# Supplied information
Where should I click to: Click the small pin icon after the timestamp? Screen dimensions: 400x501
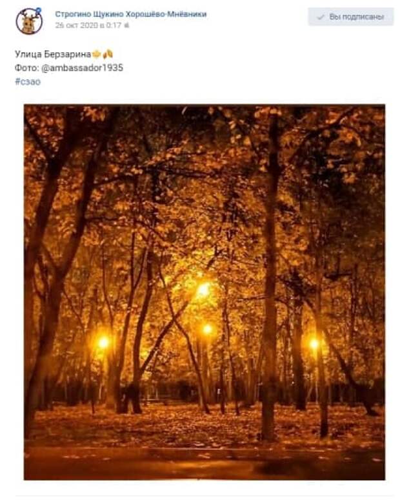point(126,25)
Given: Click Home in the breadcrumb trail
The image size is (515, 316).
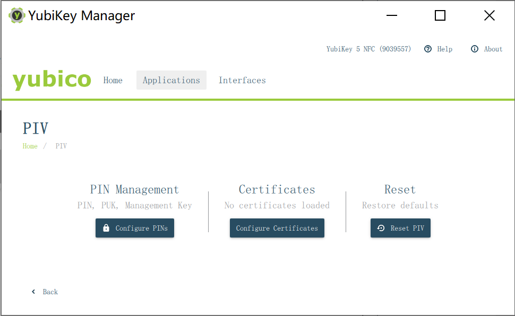Looking at the screenshot, I should coord(30,146).
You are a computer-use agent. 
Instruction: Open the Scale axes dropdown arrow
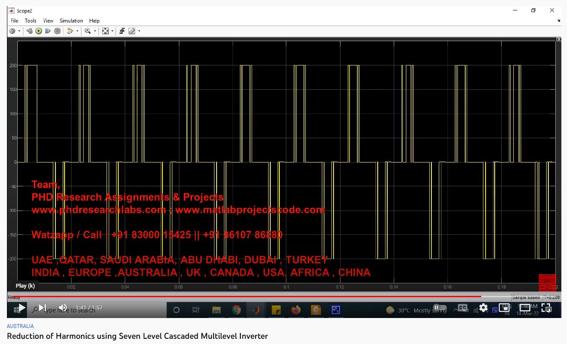[112, 31]
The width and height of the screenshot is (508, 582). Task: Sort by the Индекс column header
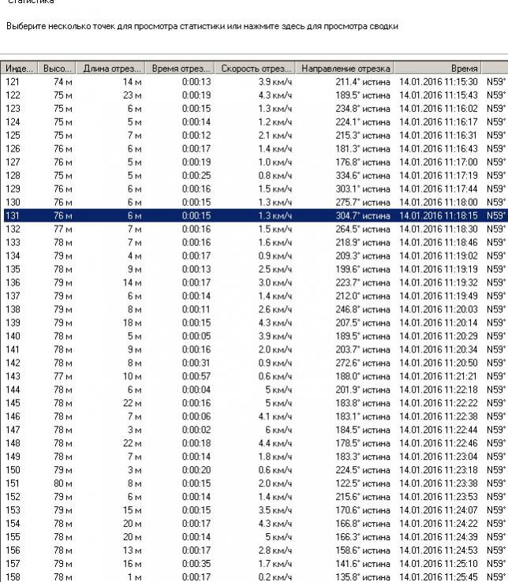tap(19, 69)
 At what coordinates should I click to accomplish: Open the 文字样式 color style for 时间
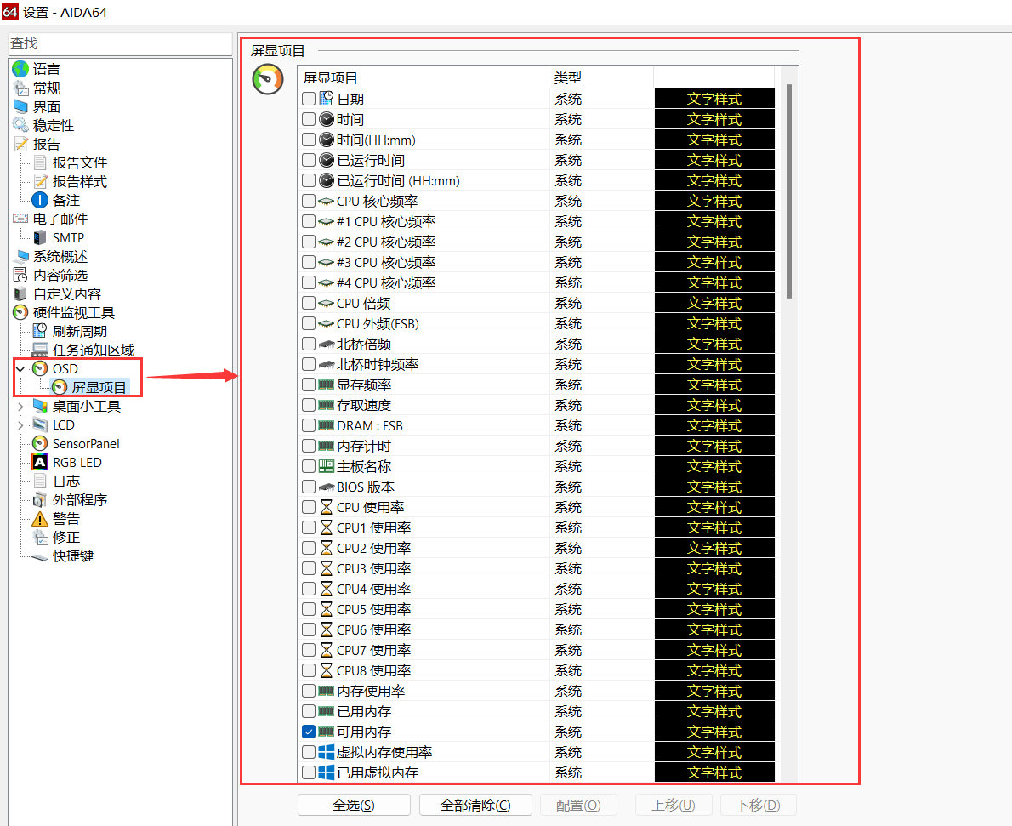(714, 118)
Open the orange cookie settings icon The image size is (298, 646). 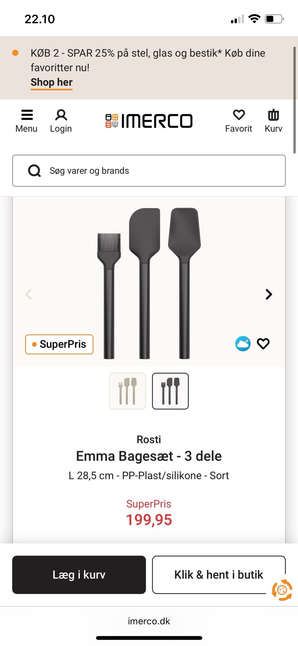point(282,590)
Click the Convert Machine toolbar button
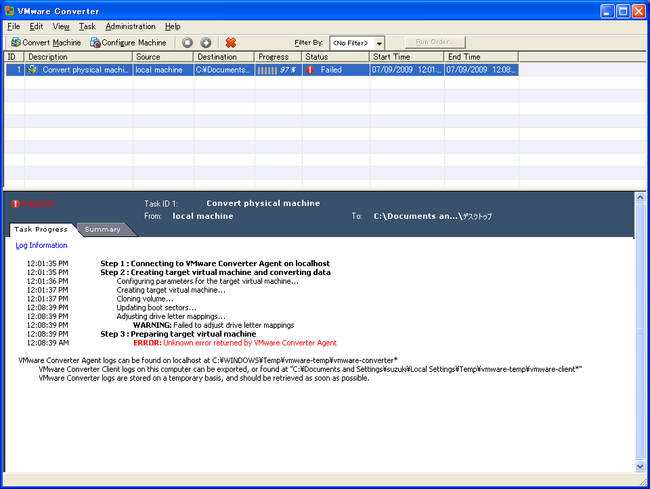650x489 pixels. (x=46, y=43)
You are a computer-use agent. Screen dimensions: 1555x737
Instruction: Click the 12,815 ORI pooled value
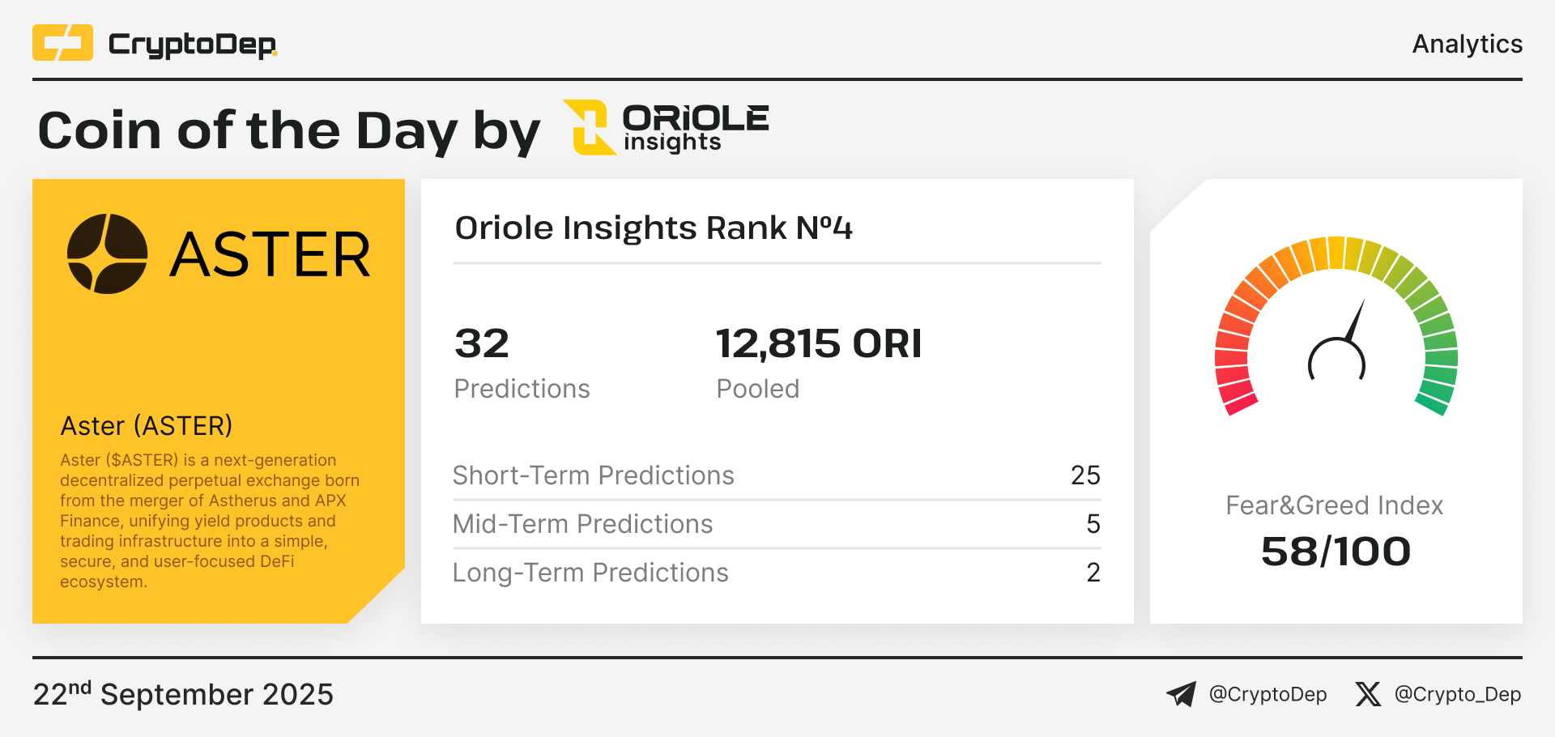click(819, 343)
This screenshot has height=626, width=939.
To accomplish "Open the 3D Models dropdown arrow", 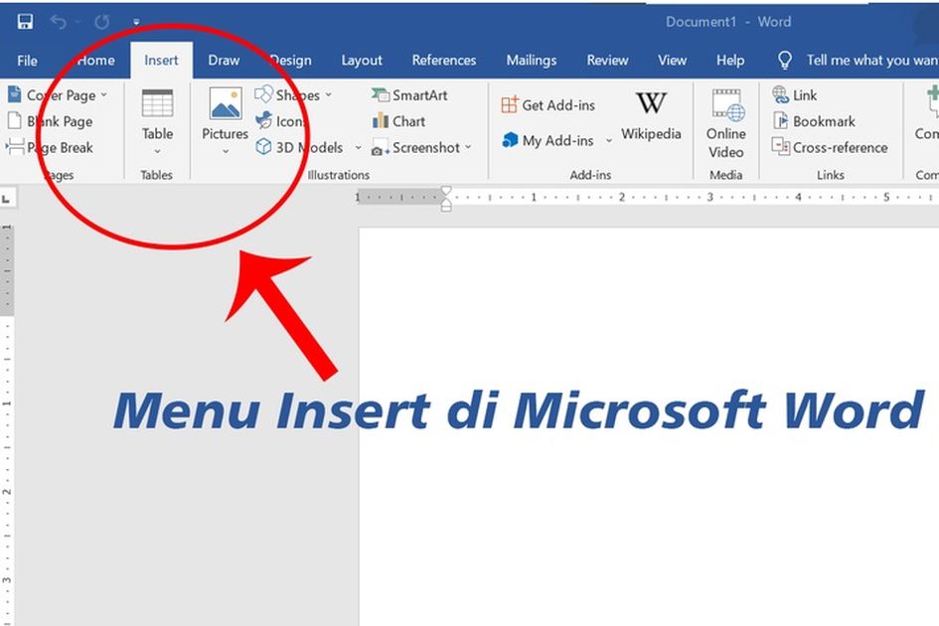I will 358,147.
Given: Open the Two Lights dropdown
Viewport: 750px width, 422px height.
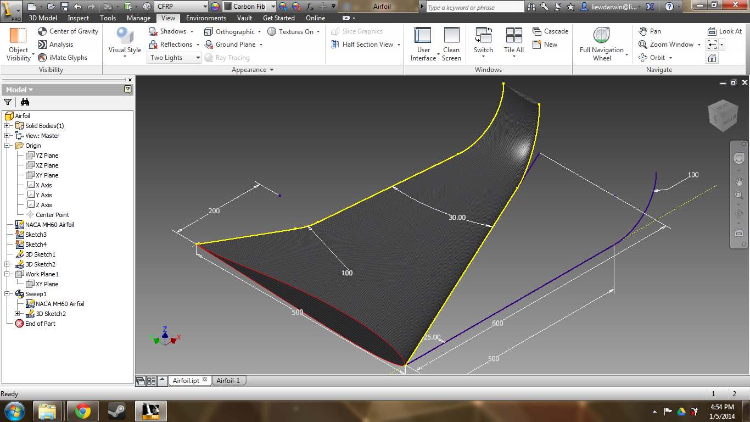Looking at the screenshot, I should point(197,57).
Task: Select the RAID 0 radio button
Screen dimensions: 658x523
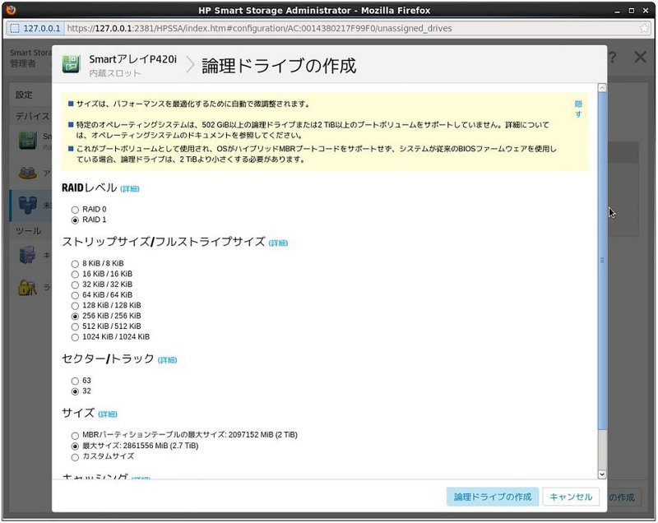Action: coord(75,209)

# About this task
Everything from the line containing "Given: Open the Two Lights dropdown" through the last line of the entries must be repeated verbatim, except pictures.

# Exercise result
Given: Open the Two Lights dropdown
Viewport: 750px width, 422px height.
Looking at the screenshot, I should point(197,57).
Task: Select the RAID 0 radio button
Screen dimensions: 658x523
Action: coord(75,209)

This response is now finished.